Ocado has no physical stores, instead delivering groceries directly to customers from warehouses. It’s now using a small autonomous vehicle to do that job for a 10-day trial in London. Ocado hopes to perfect this delivery system and market it to other retailers, including those in the U.S., according to The Verge.

The “CargoPod” used for the trial resembles a golf cart with a cargo box on the back. It was built by Oxbotica, a U.K.-based tech firm that also tested a small autonomous shuttle bus in London earlier this year. The CargoPod can hold eight boxes of groceries, far less than the 80 boxes Ocado’s regular delivery vehicles can carry. But the self-driving delivery vehicle is really more a proof of concept than anything else.

Testing is only conducted over three kilometers (1.8 miles) of residential streets, and the CargoPod has two human chaperones onboard at all times—one from Ocado, and one from Oxbotica. Both companies expect the technology to be commercially viable within a few years, but don’t believe regular autonomous deliveries will be a reality for some time. As with self-driving passenger cars, the need for proper regulations may hold back autonomous delivery vehicles.

If technology and regulations ever allow it, Ocado wants to not only use self-driving trucks for its own delivery service, but also market the concept to other companies. Its Ocado Smart Platform already offers other retailers the ability to set up shopping apps, and use robots to organize warehouses. Ocado would like to add self-driving trucks to that catalog.

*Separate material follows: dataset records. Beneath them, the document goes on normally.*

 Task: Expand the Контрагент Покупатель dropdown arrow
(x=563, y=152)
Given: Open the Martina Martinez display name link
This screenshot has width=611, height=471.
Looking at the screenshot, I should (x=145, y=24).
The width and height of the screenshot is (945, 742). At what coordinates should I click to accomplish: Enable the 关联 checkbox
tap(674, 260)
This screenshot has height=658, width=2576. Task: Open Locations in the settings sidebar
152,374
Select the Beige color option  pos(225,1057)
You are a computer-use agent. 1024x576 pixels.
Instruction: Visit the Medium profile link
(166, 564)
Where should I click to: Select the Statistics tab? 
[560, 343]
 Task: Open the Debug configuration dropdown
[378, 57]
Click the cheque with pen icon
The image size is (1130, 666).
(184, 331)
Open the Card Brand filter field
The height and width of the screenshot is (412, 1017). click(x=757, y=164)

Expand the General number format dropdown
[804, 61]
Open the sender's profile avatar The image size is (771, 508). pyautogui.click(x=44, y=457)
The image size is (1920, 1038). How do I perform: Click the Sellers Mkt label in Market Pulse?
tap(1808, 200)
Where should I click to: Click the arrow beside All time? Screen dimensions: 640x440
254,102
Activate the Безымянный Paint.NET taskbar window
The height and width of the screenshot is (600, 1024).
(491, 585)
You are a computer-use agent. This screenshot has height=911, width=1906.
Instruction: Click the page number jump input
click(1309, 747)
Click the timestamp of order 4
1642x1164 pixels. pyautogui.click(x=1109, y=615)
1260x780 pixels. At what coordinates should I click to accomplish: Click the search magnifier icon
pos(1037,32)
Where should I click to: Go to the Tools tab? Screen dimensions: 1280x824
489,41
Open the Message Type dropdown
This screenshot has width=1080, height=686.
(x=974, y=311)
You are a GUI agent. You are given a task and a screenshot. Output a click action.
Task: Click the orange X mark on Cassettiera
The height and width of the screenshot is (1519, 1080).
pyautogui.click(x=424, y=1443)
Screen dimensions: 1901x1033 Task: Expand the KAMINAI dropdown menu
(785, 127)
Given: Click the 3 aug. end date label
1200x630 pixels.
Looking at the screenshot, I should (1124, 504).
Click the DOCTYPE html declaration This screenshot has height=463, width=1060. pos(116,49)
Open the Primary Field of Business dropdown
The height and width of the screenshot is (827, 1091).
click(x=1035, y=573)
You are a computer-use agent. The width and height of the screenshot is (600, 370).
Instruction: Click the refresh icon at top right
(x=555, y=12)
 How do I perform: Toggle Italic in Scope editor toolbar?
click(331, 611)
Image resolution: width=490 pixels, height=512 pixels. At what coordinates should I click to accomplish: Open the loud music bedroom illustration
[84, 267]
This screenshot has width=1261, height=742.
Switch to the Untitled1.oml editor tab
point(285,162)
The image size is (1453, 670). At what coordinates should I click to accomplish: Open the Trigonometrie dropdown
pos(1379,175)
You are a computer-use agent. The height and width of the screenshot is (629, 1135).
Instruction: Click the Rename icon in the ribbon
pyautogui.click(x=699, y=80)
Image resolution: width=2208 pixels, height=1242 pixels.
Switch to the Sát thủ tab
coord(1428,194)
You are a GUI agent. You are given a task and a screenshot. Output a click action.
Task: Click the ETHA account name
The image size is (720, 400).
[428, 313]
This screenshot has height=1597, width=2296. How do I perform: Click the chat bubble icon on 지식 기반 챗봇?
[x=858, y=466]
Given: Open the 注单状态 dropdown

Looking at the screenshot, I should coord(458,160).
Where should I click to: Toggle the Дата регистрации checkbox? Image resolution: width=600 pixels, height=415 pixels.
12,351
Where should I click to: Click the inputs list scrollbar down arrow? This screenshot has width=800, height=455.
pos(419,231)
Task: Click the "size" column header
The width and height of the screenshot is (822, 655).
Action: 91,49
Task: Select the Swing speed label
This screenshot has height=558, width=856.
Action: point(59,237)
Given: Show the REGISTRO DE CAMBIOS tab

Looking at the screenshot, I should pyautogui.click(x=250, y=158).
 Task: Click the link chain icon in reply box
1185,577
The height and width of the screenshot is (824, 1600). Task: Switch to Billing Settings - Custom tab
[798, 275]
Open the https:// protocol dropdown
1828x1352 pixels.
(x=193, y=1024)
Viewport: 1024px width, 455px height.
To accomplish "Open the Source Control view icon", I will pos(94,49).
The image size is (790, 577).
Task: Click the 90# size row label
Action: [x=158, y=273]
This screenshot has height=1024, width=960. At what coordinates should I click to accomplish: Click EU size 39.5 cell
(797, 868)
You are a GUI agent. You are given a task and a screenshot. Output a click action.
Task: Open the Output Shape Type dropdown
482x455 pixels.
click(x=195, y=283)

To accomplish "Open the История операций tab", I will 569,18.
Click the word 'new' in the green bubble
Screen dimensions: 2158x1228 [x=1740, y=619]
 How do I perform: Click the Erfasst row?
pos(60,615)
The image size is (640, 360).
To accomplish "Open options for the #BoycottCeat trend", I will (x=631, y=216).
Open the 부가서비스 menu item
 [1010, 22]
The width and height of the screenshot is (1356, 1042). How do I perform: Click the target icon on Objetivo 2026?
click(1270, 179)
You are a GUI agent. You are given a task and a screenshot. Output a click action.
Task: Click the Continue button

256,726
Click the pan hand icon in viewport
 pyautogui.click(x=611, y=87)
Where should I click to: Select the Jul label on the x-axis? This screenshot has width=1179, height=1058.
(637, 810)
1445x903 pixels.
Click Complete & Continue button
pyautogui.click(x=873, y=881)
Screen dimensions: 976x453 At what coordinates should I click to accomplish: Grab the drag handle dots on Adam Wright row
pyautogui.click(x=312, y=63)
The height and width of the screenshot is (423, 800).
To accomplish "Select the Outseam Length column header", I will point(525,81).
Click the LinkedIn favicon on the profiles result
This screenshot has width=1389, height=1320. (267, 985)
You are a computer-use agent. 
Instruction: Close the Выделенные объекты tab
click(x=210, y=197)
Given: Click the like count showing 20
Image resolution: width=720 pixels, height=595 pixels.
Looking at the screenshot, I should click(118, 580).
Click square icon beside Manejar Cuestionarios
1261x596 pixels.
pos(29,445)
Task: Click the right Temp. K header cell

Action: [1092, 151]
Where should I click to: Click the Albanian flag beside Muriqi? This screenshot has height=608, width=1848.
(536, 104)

Ocado’s plans could put it in direct competition with Amazon. The U.S. company recently bought grocery chain Whole Foods, and is also exploring self-driving delivery trucks. Amazon even tested a service that delivers groceries to customers’ parked cars, and its interest in drone delivery has gotten a lot of attention. Seems like Amazon will do anything to avoid conventional delivery trucks.